2. Upload CSV sheet. read.csv is the base R function,
and read_csv is the tidyverse function which automatically
reads in your CSV as a tibble.
# Read data from a csv file. Here, I used `read_csv` [notice underscore] so that my file is imported as a tibble.
df <- read_csv("20230726_h2l2c_demo_tables_together.csv")
## Rows: 13 Columns: 7
## ── Column specification ────────────────────────────────────────────────────────
## Delimiter: ","
## chr (6): name, eye_color, driver, height, units, fave_pet
## dbl (1): age
##
## ℹ Use `spec()` to retrieve the full column specification for this data.

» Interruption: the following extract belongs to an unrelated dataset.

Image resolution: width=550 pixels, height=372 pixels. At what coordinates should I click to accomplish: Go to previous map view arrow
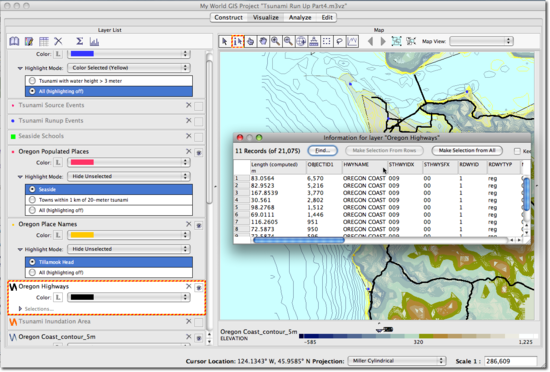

## ℹ Specify the column types or set `show_col_types = FALSE` to quiet this message.
# View our new dataframe
#View(df)
3. Different ways to view data
#use the dollar sign to specify your column
df$name
## [1] "Garima" "Kalynn" "Bhavyaa" "Yijun" "Johanna" "Matthew" "Nyssa"
## [8] "Jenna" "Meghan" "Nikolas" "Cindy" "Devin" "Gabi"
df$units
## [1] "cm" "ft" "ft" "celsius" "in" "cm" "cm"
## [8] "cm" "in" "cm" "cm" "cm" "cm"
df$eye_color
## [1] "brown" "green" "black" "brown" "hazel" "blue" "blue" "hazel" "blue"
## [10] "Brown" "brown" "Hazel" "Green"
#or use brackets in the notation [row,column]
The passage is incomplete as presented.